• _DIRECTIONS_
1. In the records, begin at the line that has "Viewport: 948px width, 456px" and stop after the last line of the records. Give those lines again with "Instruction" replaced by "Goal" and everything else unchanged, and leave the pictures out.
2. Write the next part of the passage on the eternal generation of the Son, picking up after its final sentence.
## Start PASSAGE SHOWN
In the many Johannine metaphors that speak of the Son as “from” the Father and “sent” by the Father, the Son’s pre-existence is assumed. Recognising this, the Latin speaking Augustine, one of the greatest theologians of all times, argued for a twofold “from-ness.” [4] The Son is eternally “from” the Father in his eternal generation, and temporally from the Father in his sending or “mission” into the world to save. From this followed his profound conclusion that the temporal missions of the Son and the Spirit – their coming into the world in history – are antecedently grounded in the eternal processions of these persons within the Godhead – apart from history. What this means is that for him, divine triunity revealed in history confirms that God is eternally triune. The economic Trinity reveals the eternal or immanent Trinity. Augustine agreed that Psalm 2:7 and Proverbs 8:26 gave a biblical basis for the doctrine of the eternal generation of the Son but for him, John 5:26 was equally important.[5] “For just as the Father has life in himself, so he has granted to the Son to have life in himself.” For Augustine, these words speak of the divine life that the Father gave to the Son in eternity.

The Greek word monogenēs of course never gets mentioned in the Latin speaking Augustine.

How rightly to translate monogenēs?

Once it is recognised that the word monogenēs is not the biblical basis for the doctrine of the eternal generation of the Son how this word is translated into English as far as this doctrine if concerned is of no great import.
## End PASSAGE SHOWN
## Start RECORDS SHOWN
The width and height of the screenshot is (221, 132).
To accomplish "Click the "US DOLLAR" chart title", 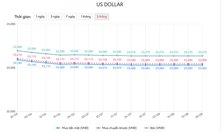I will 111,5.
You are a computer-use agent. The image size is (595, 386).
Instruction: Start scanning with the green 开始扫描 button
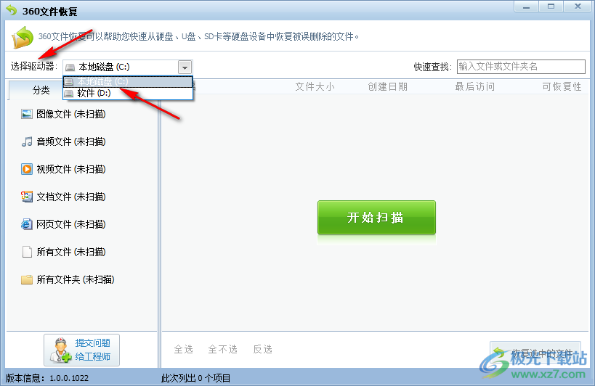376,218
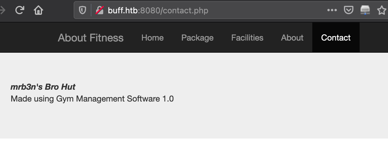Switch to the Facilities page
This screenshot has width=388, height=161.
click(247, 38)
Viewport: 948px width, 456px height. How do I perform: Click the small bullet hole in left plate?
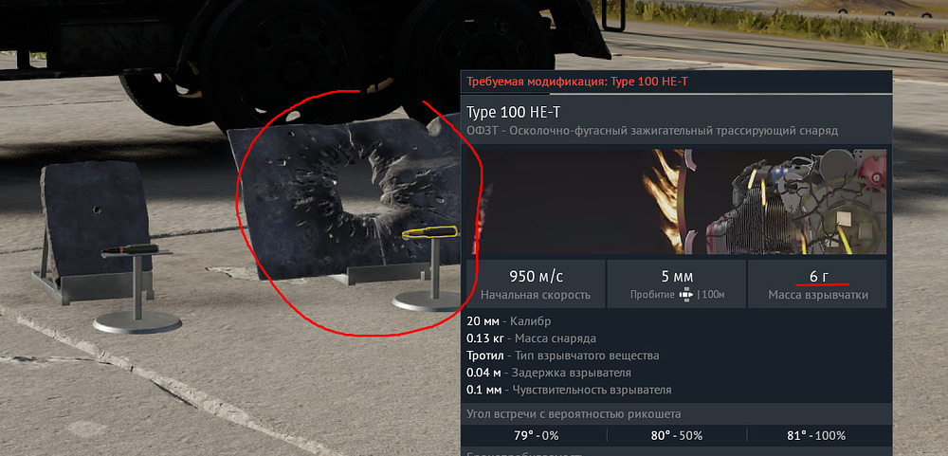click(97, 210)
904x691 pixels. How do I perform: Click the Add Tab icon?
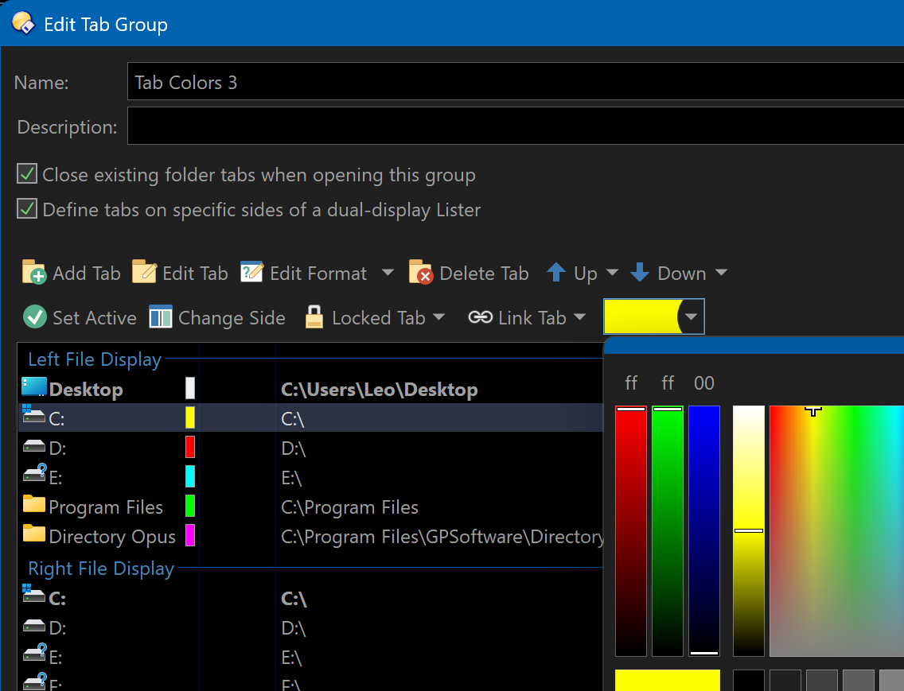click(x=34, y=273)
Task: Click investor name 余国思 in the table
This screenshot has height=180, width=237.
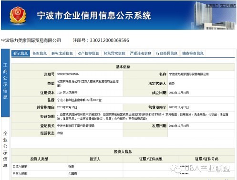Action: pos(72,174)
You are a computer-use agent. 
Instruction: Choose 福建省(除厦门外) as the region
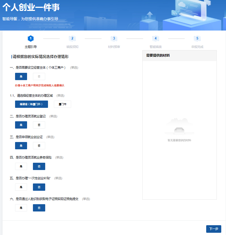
## End RECORDS SHOWN
• _ANSWERS FOR THIS EXERCISE_
1.
Viewport: 948px width, 456px height. How do I perform: Click the small bullet hole in left plate?
click(97, 210)
904x691 pixels. How do I perform: Click the Add Tab icon?
click(x=34, y=273)
Task: Click investor name 余国思 in the table
This screenshot has height=180, width=237.
Action: pos(72,174)
You are a computer-use agent. 
Goal: Choose 福建省(除厦门外) as the region

2.
With the majority of contemporary biblical scholars, I am convinced that the primary meaning of monogenēs is “only”, in the sense of “unique” or “one of a kind”. [6] I very much doubt if this conclusion will be overturned. I note, nevertheless, that some Christian scholars defend the traditional rendering of this word for various reasons.[7] And I am aware that sometimes classical scholars in their translations of the fourth century Greek fathers maintain the traditional translation, “only begotten”.[8] They do so because the Greek fathers, as I have pointed out, concluded that Jesus is called the monogenēs Son because he alone is eternally begotten. In both cases we may call this a “theological translation” of the word monogenēs.

For me, how this term is translated is not hugely important. If opting for a theological translation of this noun helps some evangelicals and Reformed theologians to accept the doctrine of the eternal generation of the Son, what the creeds and Reformation Confessions define as orthodoxy, then I am pleased.


What this recent debate about the meaning of the word monogenēs and its relevance for the doctrine of the eternal generation of the Son brings to our attention is the huge importance of the theological tradition. All doctrines are best understood when how they developed in history is understood, and nowhere is this more true than with the doctrine of the Trinity in general and the doctrine of the eternal generation of the Son in particular. This storm in a teacup over the word monogenēs would not have taken life and flourished if more evangelicals had been better informed by having carefully read Athanasius, the Cappadocian fathers, Augustine and by knowledge of the Nicene Creed.


[1] Grand Rapids: Zondervan, 2012.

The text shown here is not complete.